The Porter’s five-force model can be generalized in the following graph.

THE TECHNOLOGY

The history of mobile phone technology goes back to 1947 when researchers looked at crude mobile (car) phones and realized that by using small cells (range of service area) with frequency reuse they could increase the traffic capacity of mobile phones substantially. The mobile phone technology has experienced two major wireless standards: Analogue service and Digital service .
Analog Service: A method of modulating radio signals so that they can carry information such as voice or data. Analog cellular phones work like a FM radio. The receiver and transmitter are tuned to the same frequency, and the voice transmitted is varied within a small band to create a pattern that the receiver reconstructs, amplifies and sends to a speaker. The drawback of analog is the limitation on the number of channels that can be used.
Digital Service: A method of encoding information using a binary code of 0s and 1s. Most newer wireless phones and networks use digital technology. In digital, the analog voice signal is converted into binary code and transmitted as a series of on and off transmissions. There are three digital wireless technologies: CDMA, TDMA and GSM.
CDMA (Code Division Multiple Access) is based on a form of spread spectrum technology that separates voice signals by assigning them digital codes within the same broad spectrum. CDMA was developed in the late 1980s and was accepted as a standard in 1993 and went into operation by 1996. CDMA also exists at both the 800 MHz and 1900 MHz bands.
TDMA (Time Division Multiple Access) is also called Digital AMPS or D-AMPS. Released in 1994, TDMA IS-136 uses the frequency bands available to the wireless network and divides them into time slots with each phone user having access to one time slot at regular intervals. TDMA IS-136 exists in North America at both the 800 MHz and 1900 MHz bands.

GSM (Global System for Mobile Communications) is based on a improved version of TDMA technology. In 1982, the Conference of European Posts and Telecommunications (CEPT) began the process of creating a digital cellular standard that would allow users to roam from country to country in Europe. By 1987, the GSM standard was created based on a hybrid of FDMA (analog) and TDMA (digital) technologies. GSM engineers decided to use wider 200 kHz channels instead of the 30 khz channels that TDMA used, and instead of having only 3 slots like TDMA, GSM channels had 8 slots. This allowed for fast bit rates and more natural-sounding voice-compression algorithms. GSM is currently the only one of the three technologies that provide data services such as email, fax, internet browsing, and intranet/LAN wireless access, and it's also the only service that permits users to place a call from either North America or Europe. The GSM standard was accepted in the United States in 1995.

With the advances of technology the mobile phones today are classified into 4 generations. The first generation (1G) was the analogue mobile phones, which operated on the technology called AMPS (Advanced Mobile Phone Service). The only function of the analogue mobile phones is voice transmission.
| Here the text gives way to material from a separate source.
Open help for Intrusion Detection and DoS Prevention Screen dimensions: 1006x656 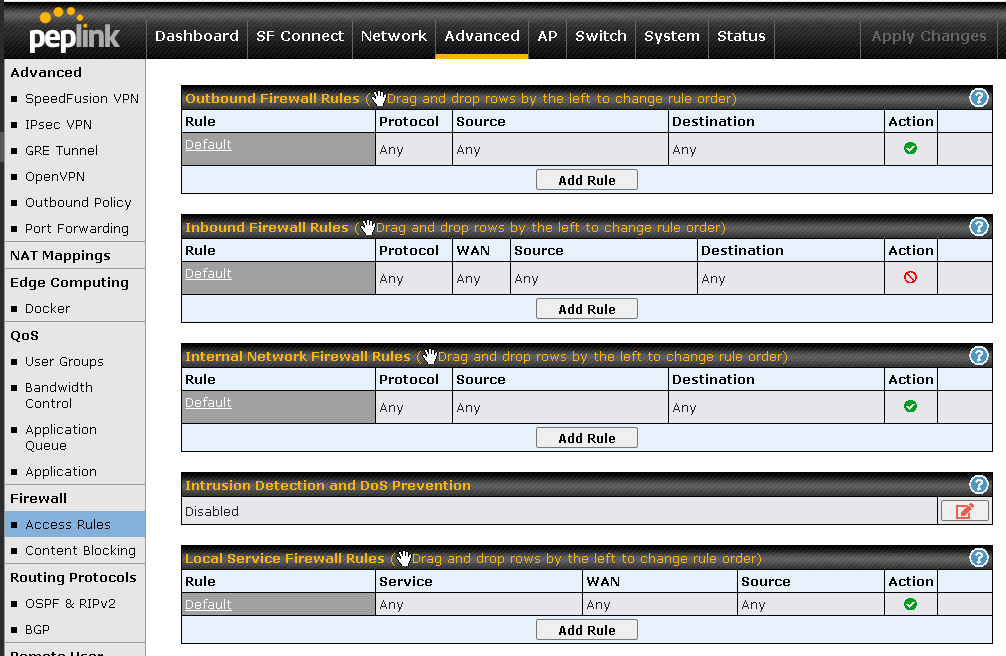click(979, 484)
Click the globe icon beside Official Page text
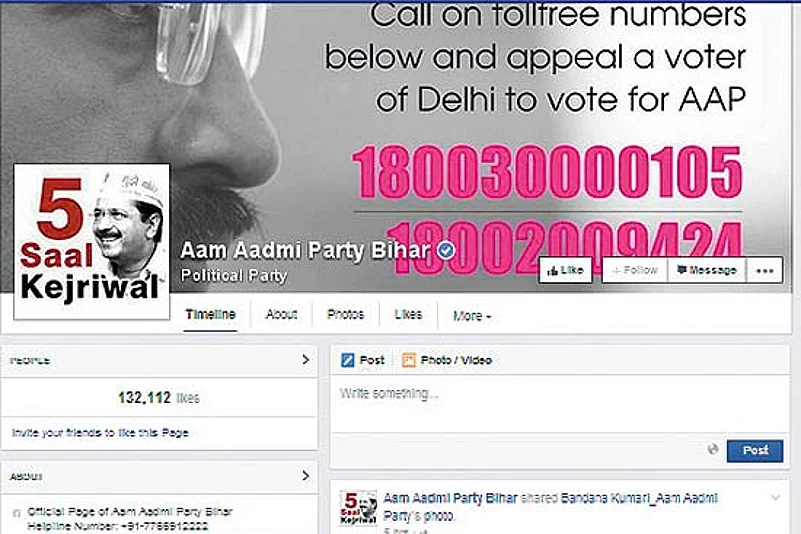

The second generation (2G) was the digital mobile phones, which used mainly CDMA and TDMA technologies. 2G mobile phones were featured with higher voice capacity, text messaging and games. The third generation (3G) is the latest digital mobile phones, which offer cost-effective voice service, mobile data services such as video streaming news, mobile email, Internet browsing, and familiar things like ring tones and wallpapers. Speed is the essence of 3G phones which is underpinned by a technology called Wideband CDMA, which is much faster than GSM and GPRS - the 'always-on' packet-switched service often described as 2.5G. Also, WCDMA has capacities that can ensure enough bandwidth is available for data-hungry users, with lower cost per bit. But even WCDMA is about to be upgraded with the introduction of new software into existing base stations. An upgrade to High Speed Downlink Packet Access (HSDPA) will give 3G users speeds similar to fixed broadband. Between the 2G and 3G is the 2.5G phones which use GSM and GPRS technologies. With 2.5G mobile phones users can enjoy multimedia messaging, gaming, web-browsing and digital camera. The 4 generations of mobile phone technology can be generalised in the following table.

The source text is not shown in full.